Dr. Herzlinger predicted that it will become commonplace for insurers to offer integrated team care for chronic diseases. The teams “will be wired, they'll be focused, and they're going to be paid for the fact that they're dealing with sicker people,” she said.
Offering such teams would be a matter of “simple economics,” she continued. “You're the insurer; 80% [of your money] goes for sick people. If you want to make it cheaper and better, how better to make it cheaper and better than to go to these organizations?”
Under a consumer-driven health care system, physicians would be paid based on outcomes, and there would be “long-term contracts so you don't look at your patients in a 1-year kind of window,” she said. “Investments in self-care early on” would be rewarded.
One big driver behind consumer-driven health care are the aging baby boomers, a group that Dr. Herzlinger called “the most narcissistic, self-centered, empowered, and effective cohort we've ever had in the United States.
The idea that this group isn't going to get what it wants, that's fantasy. They want [doctors] to integrate themselves, seize control of the system, and help patients care for their chronic diseases.”
Dr. Herzlinger took issue with the notion that consumer-driven health care plans would be disadvantageous to sick people. “Quite the contrary. It will finally focus attention on sick people. Right now it's in the incentive of the insurers to get rid of sick people and not to pay people who treat sick people well. But if you go to a consumer-driven system with risk-adjusted prices,” the sick would be “very attractive kinds of entities.”
Dr.

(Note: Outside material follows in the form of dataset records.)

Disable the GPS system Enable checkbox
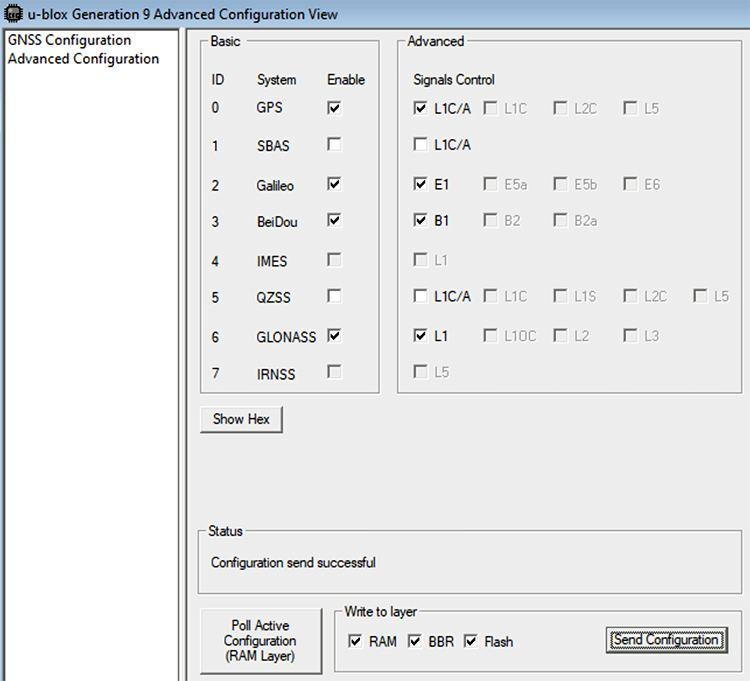coord(334,107)
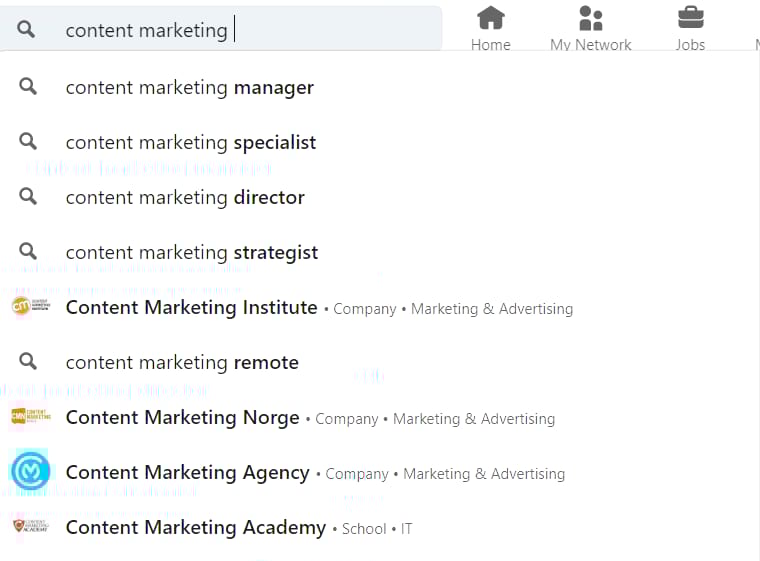
Task: Click magnifier beside content marketing manager
Action: (28, 86)
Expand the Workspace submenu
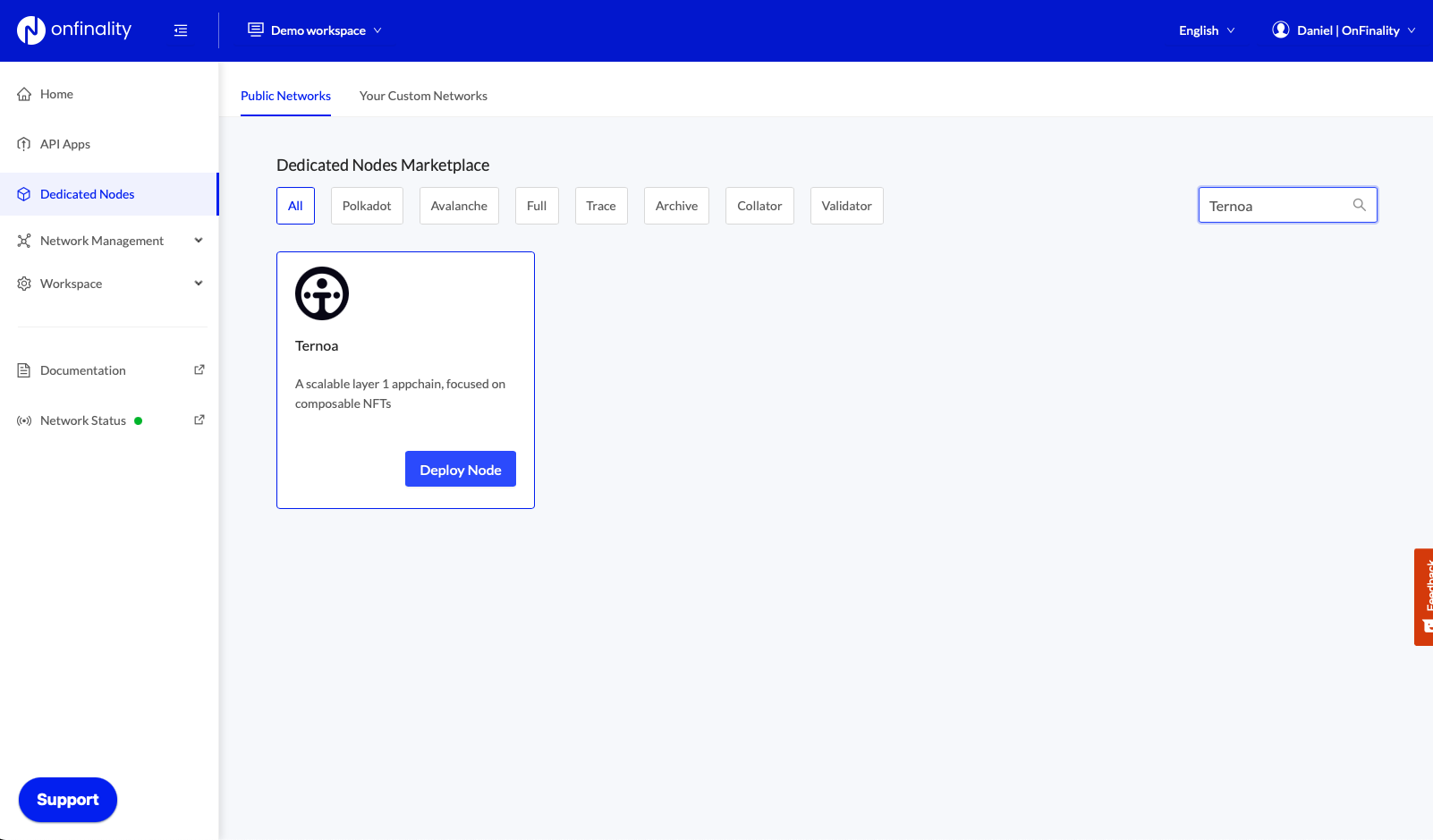 pyautogui.click(x=199, y=284)

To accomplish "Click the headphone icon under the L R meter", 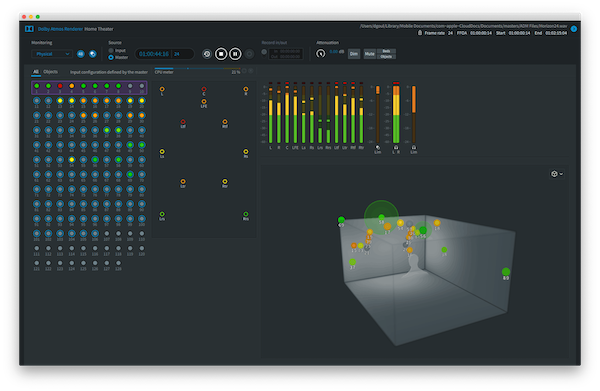I will pos(396,147).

Herzlinger also challenged the notion that only those individuals who could afford high-cost health plans would receive the highest quality of health care.
In the automobile industry, “What is the best car in the U.S.? Toyota,” she said. However, as Dr. Herzlinger pointed out, Toyota is not the highest-cost car. “Not by a long shot.” Instead, it's the best quality car “because that's where all the money is. That's the mass market.”